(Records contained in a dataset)
= = =

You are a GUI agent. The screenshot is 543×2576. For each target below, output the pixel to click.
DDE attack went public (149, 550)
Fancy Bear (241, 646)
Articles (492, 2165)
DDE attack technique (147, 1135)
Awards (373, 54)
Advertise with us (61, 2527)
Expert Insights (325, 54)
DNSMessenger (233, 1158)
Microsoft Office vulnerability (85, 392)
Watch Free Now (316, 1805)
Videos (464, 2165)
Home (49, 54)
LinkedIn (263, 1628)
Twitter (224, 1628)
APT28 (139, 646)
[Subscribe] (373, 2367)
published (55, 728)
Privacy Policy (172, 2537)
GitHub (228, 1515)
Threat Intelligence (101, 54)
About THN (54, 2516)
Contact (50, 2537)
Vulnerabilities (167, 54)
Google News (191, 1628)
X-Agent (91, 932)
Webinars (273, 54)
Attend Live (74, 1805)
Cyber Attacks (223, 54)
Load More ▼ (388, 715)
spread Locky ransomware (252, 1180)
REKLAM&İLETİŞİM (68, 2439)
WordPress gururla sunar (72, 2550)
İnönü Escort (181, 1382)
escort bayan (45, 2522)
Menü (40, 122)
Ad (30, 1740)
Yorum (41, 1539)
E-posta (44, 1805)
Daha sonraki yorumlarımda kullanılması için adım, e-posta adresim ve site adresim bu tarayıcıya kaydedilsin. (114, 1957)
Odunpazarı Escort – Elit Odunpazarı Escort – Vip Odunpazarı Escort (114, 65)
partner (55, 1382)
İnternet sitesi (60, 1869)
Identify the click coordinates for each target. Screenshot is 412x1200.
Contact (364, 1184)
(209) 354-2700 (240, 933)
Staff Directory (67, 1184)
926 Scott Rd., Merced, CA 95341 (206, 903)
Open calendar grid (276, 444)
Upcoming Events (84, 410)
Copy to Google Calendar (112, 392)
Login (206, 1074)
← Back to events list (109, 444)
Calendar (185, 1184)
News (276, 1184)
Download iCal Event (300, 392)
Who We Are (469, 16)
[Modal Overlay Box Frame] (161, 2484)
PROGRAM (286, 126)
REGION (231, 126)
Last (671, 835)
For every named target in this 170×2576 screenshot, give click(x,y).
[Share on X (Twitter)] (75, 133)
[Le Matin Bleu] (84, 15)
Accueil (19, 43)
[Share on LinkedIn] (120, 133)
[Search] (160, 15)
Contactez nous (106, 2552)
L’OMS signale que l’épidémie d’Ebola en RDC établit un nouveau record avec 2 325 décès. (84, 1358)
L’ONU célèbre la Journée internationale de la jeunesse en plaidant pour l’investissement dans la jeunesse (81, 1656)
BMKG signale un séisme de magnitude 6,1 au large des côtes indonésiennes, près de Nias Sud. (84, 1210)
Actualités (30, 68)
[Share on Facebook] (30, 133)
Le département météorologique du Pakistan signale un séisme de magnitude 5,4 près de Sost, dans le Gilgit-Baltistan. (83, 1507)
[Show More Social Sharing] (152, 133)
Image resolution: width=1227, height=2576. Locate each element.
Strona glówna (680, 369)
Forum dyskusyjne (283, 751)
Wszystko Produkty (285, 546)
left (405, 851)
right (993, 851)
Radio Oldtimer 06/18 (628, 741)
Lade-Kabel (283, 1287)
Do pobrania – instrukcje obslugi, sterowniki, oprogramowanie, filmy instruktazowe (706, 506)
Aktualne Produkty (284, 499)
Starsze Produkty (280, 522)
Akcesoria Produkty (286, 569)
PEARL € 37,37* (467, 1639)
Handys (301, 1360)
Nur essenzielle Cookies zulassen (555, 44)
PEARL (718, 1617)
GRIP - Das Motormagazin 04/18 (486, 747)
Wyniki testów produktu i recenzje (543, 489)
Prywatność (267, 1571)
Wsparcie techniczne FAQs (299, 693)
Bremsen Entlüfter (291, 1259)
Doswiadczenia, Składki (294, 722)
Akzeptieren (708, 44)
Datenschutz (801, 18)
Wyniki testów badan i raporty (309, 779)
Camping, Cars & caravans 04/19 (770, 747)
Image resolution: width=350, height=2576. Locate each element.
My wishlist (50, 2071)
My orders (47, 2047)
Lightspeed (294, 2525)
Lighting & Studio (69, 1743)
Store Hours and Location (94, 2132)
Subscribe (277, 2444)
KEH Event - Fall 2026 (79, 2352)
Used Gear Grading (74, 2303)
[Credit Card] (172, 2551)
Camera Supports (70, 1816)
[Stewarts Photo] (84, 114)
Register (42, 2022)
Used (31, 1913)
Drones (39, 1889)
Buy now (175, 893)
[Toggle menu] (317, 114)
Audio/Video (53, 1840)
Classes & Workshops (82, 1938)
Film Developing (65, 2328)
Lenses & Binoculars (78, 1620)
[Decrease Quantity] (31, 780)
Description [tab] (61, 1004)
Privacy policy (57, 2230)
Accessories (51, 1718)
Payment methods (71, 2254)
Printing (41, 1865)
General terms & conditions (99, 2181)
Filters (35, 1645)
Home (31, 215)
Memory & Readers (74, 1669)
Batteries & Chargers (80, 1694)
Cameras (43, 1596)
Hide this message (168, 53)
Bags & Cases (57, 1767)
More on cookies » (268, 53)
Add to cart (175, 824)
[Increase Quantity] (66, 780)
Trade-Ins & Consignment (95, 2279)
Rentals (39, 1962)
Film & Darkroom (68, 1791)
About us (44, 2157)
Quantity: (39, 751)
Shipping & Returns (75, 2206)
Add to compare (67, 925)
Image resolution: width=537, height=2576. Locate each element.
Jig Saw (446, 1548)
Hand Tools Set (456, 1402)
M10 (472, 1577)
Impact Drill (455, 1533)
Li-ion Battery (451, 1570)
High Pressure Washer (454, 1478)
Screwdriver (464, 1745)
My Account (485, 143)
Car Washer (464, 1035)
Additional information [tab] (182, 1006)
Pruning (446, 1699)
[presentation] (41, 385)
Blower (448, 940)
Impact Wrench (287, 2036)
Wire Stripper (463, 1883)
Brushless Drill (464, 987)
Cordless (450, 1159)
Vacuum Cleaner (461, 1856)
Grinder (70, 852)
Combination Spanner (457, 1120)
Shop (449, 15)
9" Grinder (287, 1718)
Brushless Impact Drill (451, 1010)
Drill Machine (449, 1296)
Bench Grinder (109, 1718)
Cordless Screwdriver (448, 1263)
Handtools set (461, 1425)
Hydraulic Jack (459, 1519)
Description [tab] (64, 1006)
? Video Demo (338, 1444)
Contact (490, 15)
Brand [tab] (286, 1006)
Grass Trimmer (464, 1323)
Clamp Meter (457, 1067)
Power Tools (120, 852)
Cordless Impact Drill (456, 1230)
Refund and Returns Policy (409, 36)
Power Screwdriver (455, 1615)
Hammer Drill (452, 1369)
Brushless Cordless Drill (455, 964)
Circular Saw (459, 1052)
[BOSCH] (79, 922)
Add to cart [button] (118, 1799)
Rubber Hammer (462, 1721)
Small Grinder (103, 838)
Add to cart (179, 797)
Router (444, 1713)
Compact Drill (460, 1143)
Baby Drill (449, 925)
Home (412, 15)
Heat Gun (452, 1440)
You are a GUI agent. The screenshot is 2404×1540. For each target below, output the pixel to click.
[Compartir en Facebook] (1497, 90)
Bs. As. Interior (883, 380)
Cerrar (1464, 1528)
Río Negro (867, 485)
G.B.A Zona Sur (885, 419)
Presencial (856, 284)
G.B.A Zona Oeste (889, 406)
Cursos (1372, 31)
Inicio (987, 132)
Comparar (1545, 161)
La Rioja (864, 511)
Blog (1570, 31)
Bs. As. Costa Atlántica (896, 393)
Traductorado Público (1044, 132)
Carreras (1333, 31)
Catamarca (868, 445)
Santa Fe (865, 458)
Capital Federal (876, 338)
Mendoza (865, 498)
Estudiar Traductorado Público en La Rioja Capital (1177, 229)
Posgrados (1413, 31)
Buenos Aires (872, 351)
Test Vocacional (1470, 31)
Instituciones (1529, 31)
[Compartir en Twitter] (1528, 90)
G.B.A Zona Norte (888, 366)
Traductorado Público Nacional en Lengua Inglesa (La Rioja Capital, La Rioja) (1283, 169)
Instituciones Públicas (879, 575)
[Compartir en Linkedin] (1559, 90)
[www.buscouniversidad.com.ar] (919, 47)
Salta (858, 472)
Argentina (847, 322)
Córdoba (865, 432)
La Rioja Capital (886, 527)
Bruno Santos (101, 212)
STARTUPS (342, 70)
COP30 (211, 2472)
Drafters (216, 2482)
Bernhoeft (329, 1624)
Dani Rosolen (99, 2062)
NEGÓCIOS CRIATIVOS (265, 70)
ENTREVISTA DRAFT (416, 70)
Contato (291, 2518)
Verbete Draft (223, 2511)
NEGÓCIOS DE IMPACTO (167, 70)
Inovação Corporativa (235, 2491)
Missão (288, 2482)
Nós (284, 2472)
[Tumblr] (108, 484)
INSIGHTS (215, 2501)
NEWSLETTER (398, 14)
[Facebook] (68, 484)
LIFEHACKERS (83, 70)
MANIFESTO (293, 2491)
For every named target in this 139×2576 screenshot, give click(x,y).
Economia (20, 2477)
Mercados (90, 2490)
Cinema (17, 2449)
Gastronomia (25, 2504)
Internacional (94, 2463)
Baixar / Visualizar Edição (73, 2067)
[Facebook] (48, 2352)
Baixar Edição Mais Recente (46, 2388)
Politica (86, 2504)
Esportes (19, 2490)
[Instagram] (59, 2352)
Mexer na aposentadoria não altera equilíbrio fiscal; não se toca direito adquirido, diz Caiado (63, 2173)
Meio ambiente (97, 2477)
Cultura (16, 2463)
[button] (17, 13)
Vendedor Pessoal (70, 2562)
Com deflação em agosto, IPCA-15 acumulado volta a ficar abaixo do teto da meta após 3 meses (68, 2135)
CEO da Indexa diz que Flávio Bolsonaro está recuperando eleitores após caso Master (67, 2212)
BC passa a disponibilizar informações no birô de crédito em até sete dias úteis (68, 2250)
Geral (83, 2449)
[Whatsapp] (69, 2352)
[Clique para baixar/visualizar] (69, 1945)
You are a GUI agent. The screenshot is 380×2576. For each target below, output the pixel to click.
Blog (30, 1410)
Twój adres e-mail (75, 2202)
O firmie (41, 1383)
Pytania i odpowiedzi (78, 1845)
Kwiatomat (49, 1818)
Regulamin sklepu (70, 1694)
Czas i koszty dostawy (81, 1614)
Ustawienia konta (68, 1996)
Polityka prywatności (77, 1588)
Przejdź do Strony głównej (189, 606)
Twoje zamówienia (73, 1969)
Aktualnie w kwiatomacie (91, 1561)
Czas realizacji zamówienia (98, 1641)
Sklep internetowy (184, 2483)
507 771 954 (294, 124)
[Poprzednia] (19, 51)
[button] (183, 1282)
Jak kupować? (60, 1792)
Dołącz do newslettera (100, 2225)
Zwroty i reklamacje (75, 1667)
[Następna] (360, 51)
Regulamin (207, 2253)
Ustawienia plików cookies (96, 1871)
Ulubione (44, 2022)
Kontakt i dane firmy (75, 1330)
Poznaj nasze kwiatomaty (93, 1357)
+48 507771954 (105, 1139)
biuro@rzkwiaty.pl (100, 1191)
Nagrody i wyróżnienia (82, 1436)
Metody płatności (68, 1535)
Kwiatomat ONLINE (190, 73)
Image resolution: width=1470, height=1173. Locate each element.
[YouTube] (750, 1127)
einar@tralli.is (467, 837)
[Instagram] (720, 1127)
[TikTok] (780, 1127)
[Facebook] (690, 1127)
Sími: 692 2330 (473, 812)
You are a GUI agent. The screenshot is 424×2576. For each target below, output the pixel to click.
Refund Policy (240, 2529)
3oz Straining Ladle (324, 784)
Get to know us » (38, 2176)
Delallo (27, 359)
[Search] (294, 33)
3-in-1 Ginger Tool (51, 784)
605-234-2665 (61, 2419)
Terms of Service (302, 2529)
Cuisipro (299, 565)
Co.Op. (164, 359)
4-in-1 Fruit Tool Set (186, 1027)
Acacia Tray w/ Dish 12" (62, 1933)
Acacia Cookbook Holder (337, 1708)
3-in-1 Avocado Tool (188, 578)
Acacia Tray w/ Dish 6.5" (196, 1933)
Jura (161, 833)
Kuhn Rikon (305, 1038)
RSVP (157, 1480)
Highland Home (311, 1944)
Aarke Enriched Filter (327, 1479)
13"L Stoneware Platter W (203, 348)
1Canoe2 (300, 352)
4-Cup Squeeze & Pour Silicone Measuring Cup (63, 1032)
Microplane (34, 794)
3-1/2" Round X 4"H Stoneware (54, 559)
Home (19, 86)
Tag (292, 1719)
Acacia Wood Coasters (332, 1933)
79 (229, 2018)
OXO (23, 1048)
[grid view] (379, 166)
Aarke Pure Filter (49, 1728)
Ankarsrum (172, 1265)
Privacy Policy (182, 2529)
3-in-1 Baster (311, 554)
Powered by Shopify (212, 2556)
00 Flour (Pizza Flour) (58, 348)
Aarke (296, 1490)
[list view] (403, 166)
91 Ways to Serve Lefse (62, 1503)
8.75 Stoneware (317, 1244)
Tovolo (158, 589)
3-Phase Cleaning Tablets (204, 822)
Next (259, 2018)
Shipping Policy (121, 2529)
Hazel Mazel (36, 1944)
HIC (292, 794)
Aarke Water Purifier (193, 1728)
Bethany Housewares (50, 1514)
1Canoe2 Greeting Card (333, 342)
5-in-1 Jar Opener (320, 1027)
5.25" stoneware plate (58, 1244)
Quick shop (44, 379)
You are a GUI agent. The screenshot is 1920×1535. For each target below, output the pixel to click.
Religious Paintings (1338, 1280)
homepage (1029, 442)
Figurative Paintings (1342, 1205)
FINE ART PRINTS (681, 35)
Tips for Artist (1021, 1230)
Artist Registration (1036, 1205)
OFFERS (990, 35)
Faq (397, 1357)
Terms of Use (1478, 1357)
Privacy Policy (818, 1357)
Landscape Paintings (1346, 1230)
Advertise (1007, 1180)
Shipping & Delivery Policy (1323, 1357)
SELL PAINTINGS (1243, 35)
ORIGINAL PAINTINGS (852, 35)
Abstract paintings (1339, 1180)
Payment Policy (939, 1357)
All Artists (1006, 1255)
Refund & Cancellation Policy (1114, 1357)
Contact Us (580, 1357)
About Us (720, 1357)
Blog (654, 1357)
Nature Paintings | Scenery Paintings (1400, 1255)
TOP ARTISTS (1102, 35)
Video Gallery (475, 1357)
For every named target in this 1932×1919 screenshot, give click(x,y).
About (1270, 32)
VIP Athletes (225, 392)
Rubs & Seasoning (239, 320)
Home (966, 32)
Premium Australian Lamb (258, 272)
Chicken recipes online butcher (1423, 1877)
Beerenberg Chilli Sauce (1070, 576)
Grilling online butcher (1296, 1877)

= = =

*Work request*. The answer is the lines above between the line holding "biuro@rzkwiaty.pl (100, 1191)" and the line holding "[Search] (294, 33)", inclusive, each written out exactly, and no others.

*Exercise answer*.
biuro@rzkwiaty.pl (100, 1191)
Nagrody i wyróżnienia (82, 1436)
Metody płatności (68, 1535)
Kwiatomat ONLINE (190, 73)
Image resolution: width=1470, height=1173. Locate each element.
[YouTube] (750, 1127)
einar@tralli.is (467, 837)
[Instagram] (720, 1127)
[TikTok] (780, 1127)
[Facebook] (690, 1127)
Sími: 692 2330 (473, 812)
You are a GUI agent. The screenshot is 424×2576. For each target below, output the pixel to click.
Refund Policy (240, 2529)
3oz Straining Ladle (324, 784)
Get to know us » (38, 2176)
Delallo (27, 359)
[Search] (294, 33)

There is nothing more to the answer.